EXERCISE GOAL → Reproduce word for word the lines between the one containing "Task: Open the" and the end of the entries below, both inclusive; leave out pictures.

[Saved data entries]
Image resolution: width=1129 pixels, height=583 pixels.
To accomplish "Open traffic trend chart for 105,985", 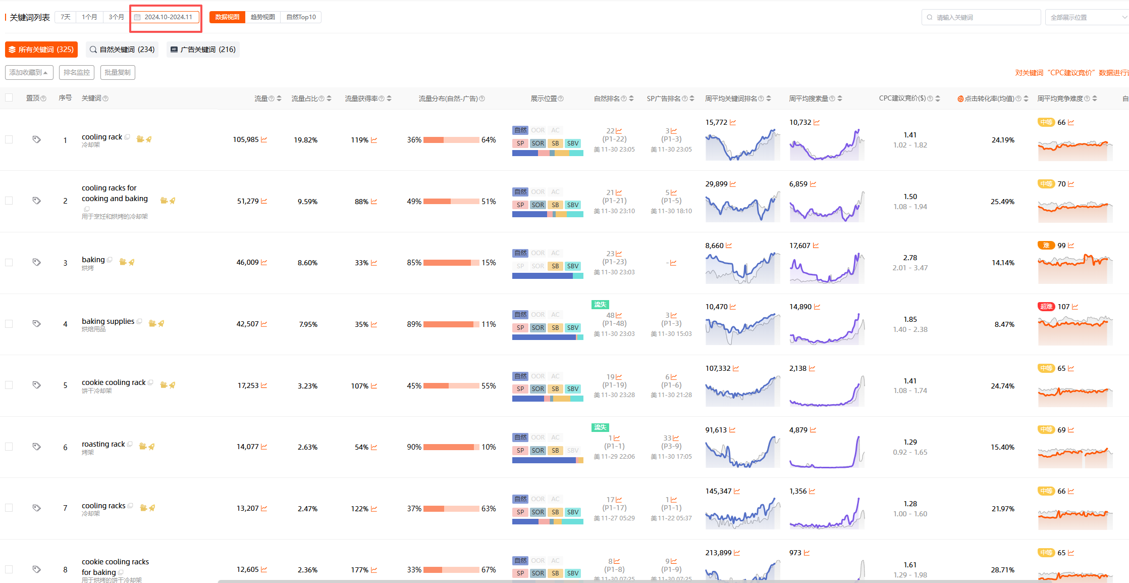I will [264, 140].
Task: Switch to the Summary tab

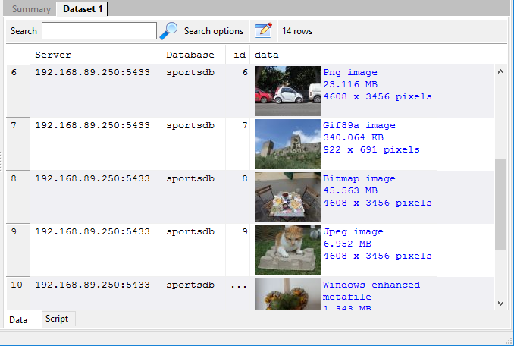Action: point(31,9)
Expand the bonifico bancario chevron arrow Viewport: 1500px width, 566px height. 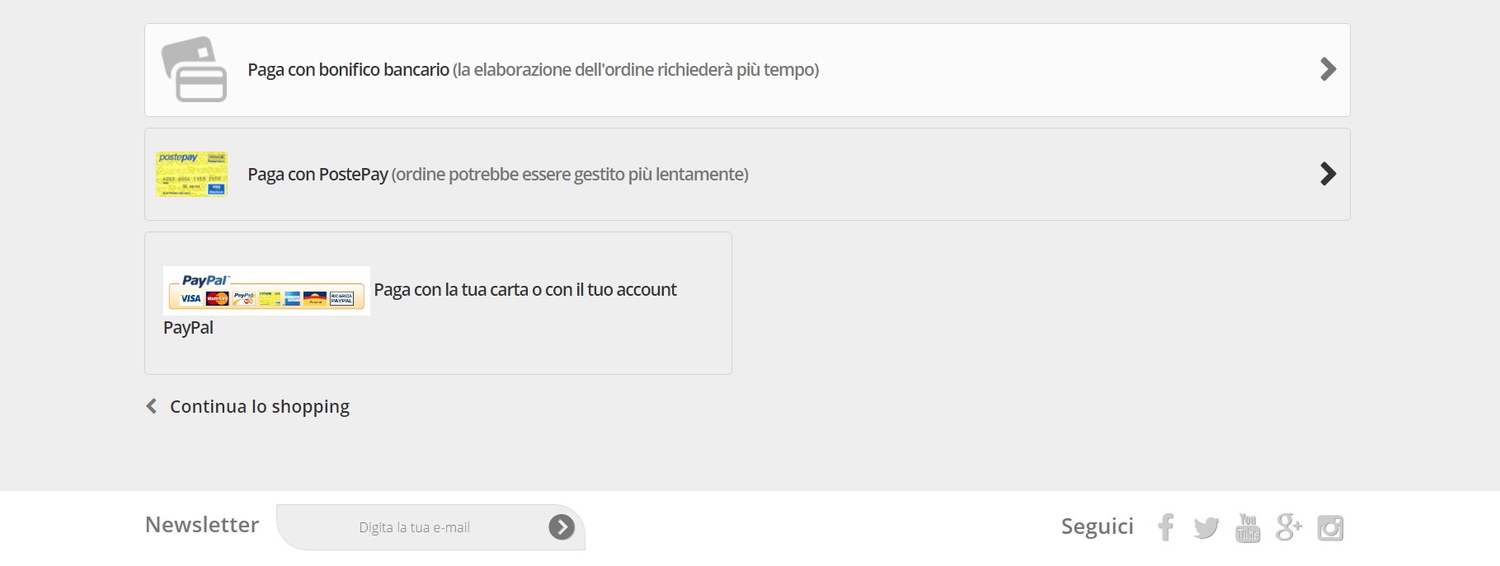(1328, 69)
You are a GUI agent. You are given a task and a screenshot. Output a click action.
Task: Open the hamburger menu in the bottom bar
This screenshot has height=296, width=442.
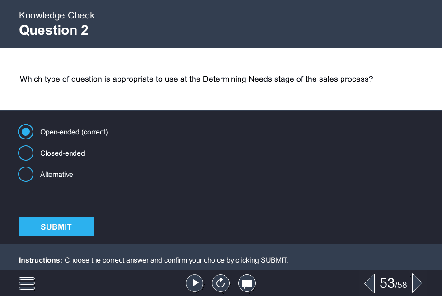click(27, 283)
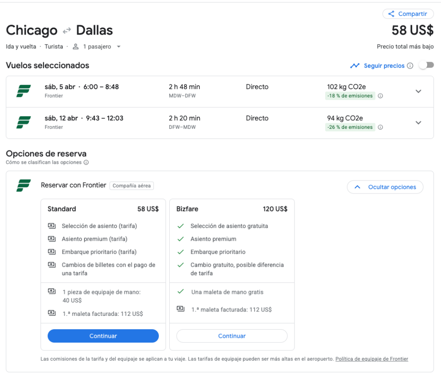The image size is (441, 374).
Task: Expand the 5 abr outbound flight details
Action: click(x=418, y=91)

TASK ANSWER →
Task: Open the hamburger menu in the bottom bar
This screenshot has height=296, width=442.
click(27, 283)
The image size is (441, 374).
Task: Expand the 5 abr outbound flight details
Action: click(x=418, y=91)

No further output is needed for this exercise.